There were 570 households in New Paris, of which 35.6% had children under the age of 18 living in them. Of all households, 58.9% were married-couple households, 16.5% were households with a male householder and no spouse or partner present, and 19.6% were households with a female householder and no spouse or partner present. About 21.4% of all households were made up of individuals and 9.1% had someone living alone who was 65 years of age or older.

There were 609 housing units, of which 6.4% were vacant. The homeowner vacancy rate was 3.5% and the rental vacancy rate was 0.0%.

Racial composition as of the 2020 census
| Race | Number | Percent |
|---|---|---|
| White | 1,443 | 90.9% |
| Black or African American | 9 | 0.6% |
| American Indian and Alaska Native | 9 | 0.6% |
| Asian | 0 | 0.0% |
| Native Hawaiian and Other Pacific Islander | 0 | 0.0% |
| Some other race | 38 | 2.4% |
| Two or more races | 88 | 5.5% |
| Hispanic or Latino (of any race) | 147 | 9.3% |

===2000 census===

As of the 2000 census, there were 1,006 people, 377 households, and 286 families residing in the CDP. The population density was 1,209.3 PD/sqmi. There were 390 housing units at an average density of 468.8 /sqmi.

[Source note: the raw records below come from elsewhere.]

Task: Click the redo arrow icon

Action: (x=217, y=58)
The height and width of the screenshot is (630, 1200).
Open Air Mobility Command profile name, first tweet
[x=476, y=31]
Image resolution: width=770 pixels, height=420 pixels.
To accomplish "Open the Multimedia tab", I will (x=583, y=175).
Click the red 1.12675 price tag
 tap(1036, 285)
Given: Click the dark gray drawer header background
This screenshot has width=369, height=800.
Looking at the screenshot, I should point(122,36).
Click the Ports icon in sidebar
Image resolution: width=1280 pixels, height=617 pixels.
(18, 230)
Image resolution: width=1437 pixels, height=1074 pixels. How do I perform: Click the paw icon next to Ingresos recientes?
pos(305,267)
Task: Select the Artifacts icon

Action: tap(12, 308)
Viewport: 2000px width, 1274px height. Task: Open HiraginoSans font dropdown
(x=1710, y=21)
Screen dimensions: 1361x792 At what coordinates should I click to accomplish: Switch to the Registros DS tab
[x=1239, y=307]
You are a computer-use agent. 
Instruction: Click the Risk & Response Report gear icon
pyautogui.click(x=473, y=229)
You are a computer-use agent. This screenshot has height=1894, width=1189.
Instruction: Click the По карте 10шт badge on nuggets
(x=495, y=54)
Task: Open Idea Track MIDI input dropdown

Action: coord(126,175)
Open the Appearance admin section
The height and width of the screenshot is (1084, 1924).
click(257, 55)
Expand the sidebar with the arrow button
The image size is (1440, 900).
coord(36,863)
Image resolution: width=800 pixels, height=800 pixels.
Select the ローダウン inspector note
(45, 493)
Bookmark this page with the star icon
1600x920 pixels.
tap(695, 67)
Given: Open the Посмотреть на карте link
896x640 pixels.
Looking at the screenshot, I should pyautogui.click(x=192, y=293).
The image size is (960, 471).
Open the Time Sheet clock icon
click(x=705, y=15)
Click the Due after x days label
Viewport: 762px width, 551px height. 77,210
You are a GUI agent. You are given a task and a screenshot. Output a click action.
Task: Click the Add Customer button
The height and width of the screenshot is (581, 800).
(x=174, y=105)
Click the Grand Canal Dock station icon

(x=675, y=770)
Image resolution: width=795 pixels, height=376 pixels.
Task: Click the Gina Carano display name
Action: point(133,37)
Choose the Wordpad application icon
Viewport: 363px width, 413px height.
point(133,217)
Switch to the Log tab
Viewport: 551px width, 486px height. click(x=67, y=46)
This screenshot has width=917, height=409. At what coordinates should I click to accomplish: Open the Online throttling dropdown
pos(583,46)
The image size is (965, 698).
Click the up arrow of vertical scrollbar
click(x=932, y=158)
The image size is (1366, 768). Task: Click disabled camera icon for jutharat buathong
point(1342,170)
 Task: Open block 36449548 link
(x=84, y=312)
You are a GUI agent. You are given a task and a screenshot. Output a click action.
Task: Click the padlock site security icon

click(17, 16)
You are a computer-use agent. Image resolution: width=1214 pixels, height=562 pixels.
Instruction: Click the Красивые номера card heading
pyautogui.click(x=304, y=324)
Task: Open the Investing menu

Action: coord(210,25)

The racial makeup of the CDP was 97.71% White, 0.10% Native American, 1.19% from other races, and 0.99% from two or more races. Hispanic or Latino of any race were 1.99% of the population.

There were 377 households, out of which 34.7% had children over the age of 18 living with them, 63.1% were married couples living together, 8.2% had a female householder with no husband present, and 23.9% were non-families. 20.7% of all households were made up of individuals, and 6.9% had someone living alone who was 65 years of age or older. The average household size was 2.67 and the average family size was 3.09.

In the CDP, the population was spread out, with 29.7% under the age of 18, 7.0% from 18 to 24, 28.4% from 25 to 44, 20.3% from 45 to 64, and 14.6% who were 65 years of age or older. The median age was 35 years. For every 100 females, there were 95.3 males. For every 100 females age 18 and over, there were 93.2 males.

The median income for a household in the CDP was $42,446, and the median income for a family was $47,917. Males had a median income of $36,250 versus $24,038 for females. The per capita income for the CDP was $17,270. About 4.3% of families and 5.0% of the population were below the poverty line, including 7.9% of those under age 18 and none of those age 65 or over.
==Schools==
New Paris Elementary School was built in 1920 and served originally as a K-12 school. Fairfield Junior-Senior High School was created in 1968, and subsequently served as the secondary school fed by New Paris and Millersburg Elementary School. In 1999, a new elementary school named Benton Elementary School opened to serve the rural areas of New Paris and Millersburg. The enrollment at New Paris Elementary dropped as a result of Benton, but over time enrollment returned to historic levels. In 2004, construction began on a new elementary school that was in a more rural area of New Paris.

==Sunnyside Park==
The park is a lightly stocked fishing and recreational pond with a nearby park building and several veterans' memorials. There is also a playground and outdoor pavilion.

In 2007, the park building was renovated and a parking area was paved.

==Media==

The Farmer's Exchange is a weekly newspaper based in New Paris. It was founded in 1926 and covers northern Indiana and Southern Michigan.